In 2011 and 2012, NASA also conducted drop tests of the Orion test vehicle's parachute systems and land-based landing capabilities. In each test, the Orion spacecraft was dropped from a C-17 or C-130 cargo plane. For testing, the capsule is mounted on a pallet system and placed inside the cargo aircraft. Parachutes on the pallet are used to pull the pallet and capsule out of the rear of the aircraft; the capsule then separates from the pallet and begins its free fall descent.

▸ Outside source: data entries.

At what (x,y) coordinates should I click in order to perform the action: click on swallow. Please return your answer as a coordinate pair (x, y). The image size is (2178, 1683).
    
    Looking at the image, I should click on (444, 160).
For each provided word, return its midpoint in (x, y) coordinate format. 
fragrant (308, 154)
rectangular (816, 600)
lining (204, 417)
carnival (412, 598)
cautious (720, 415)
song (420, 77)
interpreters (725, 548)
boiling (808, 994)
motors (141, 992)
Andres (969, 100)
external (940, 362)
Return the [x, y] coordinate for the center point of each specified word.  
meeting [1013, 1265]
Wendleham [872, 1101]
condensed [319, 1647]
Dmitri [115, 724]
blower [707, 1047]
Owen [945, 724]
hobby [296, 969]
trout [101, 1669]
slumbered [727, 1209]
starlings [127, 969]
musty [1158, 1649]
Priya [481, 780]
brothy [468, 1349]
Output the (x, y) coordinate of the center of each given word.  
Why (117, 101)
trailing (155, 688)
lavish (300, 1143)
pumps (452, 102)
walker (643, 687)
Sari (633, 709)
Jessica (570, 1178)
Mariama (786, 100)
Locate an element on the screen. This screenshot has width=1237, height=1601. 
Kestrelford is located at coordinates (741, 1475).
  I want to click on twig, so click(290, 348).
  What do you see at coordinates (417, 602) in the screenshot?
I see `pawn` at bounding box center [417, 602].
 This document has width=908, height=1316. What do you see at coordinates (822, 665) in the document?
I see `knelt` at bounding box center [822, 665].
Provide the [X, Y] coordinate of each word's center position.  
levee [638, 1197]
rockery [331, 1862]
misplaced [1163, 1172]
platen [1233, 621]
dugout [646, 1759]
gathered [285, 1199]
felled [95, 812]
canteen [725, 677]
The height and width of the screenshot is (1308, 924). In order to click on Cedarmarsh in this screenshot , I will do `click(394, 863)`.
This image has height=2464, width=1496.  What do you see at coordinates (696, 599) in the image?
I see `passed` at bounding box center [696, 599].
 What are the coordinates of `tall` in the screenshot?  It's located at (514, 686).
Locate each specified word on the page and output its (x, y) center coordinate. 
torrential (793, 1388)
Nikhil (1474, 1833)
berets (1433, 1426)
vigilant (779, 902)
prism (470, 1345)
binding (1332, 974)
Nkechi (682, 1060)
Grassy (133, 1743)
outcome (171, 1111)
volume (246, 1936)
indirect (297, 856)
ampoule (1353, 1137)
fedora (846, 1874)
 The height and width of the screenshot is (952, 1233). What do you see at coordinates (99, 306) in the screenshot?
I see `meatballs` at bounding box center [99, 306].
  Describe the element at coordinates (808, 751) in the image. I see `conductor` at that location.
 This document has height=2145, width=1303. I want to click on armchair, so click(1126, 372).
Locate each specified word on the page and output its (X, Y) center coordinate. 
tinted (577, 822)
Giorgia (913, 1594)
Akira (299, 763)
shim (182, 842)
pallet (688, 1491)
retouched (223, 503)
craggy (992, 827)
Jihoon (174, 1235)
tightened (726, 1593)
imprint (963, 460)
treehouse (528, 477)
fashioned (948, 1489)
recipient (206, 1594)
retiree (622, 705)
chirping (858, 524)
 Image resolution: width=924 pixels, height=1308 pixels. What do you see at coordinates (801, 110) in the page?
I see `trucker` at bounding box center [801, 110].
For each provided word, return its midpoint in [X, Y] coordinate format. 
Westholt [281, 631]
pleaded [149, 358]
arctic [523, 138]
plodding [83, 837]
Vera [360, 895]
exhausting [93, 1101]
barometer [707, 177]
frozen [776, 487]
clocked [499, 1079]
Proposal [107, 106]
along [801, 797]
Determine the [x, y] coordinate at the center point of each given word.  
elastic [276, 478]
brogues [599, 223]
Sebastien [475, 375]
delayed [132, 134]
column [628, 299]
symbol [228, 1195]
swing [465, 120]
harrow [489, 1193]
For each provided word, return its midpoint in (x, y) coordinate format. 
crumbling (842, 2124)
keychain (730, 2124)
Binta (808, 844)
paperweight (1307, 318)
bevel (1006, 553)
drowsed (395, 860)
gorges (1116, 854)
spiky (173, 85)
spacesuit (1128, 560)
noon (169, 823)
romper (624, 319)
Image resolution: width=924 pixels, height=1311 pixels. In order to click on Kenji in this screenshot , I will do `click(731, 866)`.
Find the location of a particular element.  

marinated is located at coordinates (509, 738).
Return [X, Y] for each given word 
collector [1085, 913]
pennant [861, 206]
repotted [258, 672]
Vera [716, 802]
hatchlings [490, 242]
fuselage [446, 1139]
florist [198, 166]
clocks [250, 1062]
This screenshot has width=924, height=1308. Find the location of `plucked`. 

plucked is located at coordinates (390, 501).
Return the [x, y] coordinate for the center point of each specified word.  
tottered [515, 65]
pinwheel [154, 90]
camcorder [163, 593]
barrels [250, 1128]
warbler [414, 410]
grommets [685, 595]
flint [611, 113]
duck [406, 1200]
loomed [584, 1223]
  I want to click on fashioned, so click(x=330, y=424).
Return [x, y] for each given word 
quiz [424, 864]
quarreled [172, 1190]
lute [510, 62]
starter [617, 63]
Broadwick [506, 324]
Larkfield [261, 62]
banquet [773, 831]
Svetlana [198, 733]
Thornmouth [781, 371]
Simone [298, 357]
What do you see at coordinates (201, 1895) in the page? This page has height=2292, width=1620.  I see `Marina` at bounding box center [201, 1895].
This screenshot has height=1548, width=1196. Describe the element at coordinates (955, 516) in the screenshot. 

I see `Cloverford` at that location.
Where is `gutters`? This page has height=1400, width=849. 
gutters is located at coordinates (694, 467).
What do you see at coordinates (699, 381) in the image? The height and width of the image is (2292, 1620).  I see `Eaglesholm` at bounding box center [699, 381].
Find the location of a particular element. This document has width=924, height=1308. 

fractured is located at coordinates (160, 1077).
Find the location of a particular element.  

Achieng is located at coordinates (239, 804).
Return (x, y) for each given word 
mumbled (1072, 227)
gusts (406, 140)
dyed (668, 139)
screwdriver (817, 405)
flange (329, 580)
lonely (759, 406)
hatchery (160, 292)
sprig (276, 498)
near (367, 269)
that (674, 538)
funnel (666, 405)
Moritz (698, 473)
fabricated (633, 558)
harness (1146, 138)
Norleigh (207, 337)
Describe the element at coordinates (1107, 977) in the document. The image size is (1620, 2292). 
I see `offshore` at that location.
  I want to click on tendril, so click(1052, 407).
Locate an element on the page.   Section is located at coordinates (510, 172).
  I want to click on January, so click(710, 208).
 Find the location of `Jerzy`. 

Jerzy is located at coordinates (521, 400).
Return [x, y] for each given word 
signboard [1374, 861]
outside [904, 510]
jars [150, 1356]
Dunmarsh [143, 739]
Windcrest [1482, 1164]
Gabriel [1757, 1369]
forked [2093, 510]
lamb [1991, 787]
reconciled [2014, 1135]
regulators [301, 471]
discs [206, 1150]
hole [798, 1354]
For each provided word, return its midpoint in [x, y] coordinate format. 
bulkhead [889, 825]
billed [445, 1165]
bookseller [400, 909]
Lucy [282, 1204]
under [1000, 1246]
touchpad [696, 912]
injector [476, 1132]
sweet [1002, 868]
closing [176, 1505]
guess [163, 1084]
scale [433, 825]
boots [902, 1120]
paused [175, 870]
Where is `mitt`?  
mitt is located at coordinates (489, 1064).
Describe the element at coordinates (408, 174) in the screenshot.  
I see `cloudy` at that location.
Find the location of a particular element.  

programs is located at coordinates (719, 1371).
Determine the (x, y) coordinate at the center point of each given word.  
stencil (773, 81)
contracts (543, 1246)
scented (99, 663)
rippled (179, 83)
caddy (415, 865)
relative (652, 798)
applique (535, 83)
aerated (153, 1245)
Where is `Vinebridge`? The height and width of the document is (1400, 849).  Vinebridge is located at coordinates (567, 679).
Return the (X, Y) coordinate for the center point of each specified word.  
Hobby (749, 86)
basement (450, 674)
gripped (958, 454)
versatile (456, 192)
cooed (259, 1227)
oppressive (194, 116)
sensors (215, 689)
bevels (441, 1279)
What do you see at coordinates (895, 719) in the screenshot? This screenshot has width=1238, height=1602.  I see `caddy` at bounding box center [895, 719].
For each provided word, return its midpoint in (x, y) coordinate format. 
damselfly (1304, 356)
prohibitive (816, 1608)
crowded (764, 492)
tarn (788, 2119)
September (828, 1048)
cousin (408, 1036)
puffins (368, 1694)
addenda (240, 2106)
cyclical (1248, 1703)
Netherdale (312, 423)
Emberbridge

On March 4, 2012, a C-17 dropped an Orion test article from an altitude of 25,000 ft. The capsule's parachutes successfully deployed between 15,000 to 20,000 ft, slowing the spacecraft to a landing on ground in the Arizona desert. The capsule landed at a speed of 17 mph, well below the designed maximum touchdown speed.

===Boeing CST-100===
In September 2011, Boeing conducted a series of drop tests, carried out in the Mojave Desert of southeast California, to validate the design of the CST-100 capsule's parachute and airbag cushioning landing systems. The airbags are located underneath the heat shield of the CST-100, which is designed to be separated from the capsule while under parachute descent at about 5000 ft altitude. The tests were carried out at ground speeds between 10 and 30 mph in order to simulate cross wind conditions at the time of landing. Bigelow Aerospace built the mobile test rig and conducted the tests.

In April 2012, Boeing conducted another drop test of its CST-100 prototype space capsule in order to test the capsule's landing systems. The test vehicle was raised by helicopter to an altitude of 11,000 ft and then released; the capsule's three main parachutes then deployed successfully and slowed the capsule's descent. Immediately prior to landing, the capsule's six airbags inflated underneath the capsule in order to absorb some of the impact energy from landing. Similar drop tests are planned in order to conduct additional airbag testing, as well as drogue chute and heat shield jettison tests.

==Helicopter testing==
In 2009 and 2010, NASA conducted a pair of drop tests to study the survivability of helicopter crashes. Using an MD 500 helicopter donated by the U.S. Army, NASA dropped the helicopter at an angle from an altitude of 35 ft to simulate a hard helicopter landing. Sophisticated crash test dummies with simulated internal organs were located inside the helicopter and used to assess internal injuries from such a crash. Due to extensive damage to the test helicopter after the second test, no third test was planned.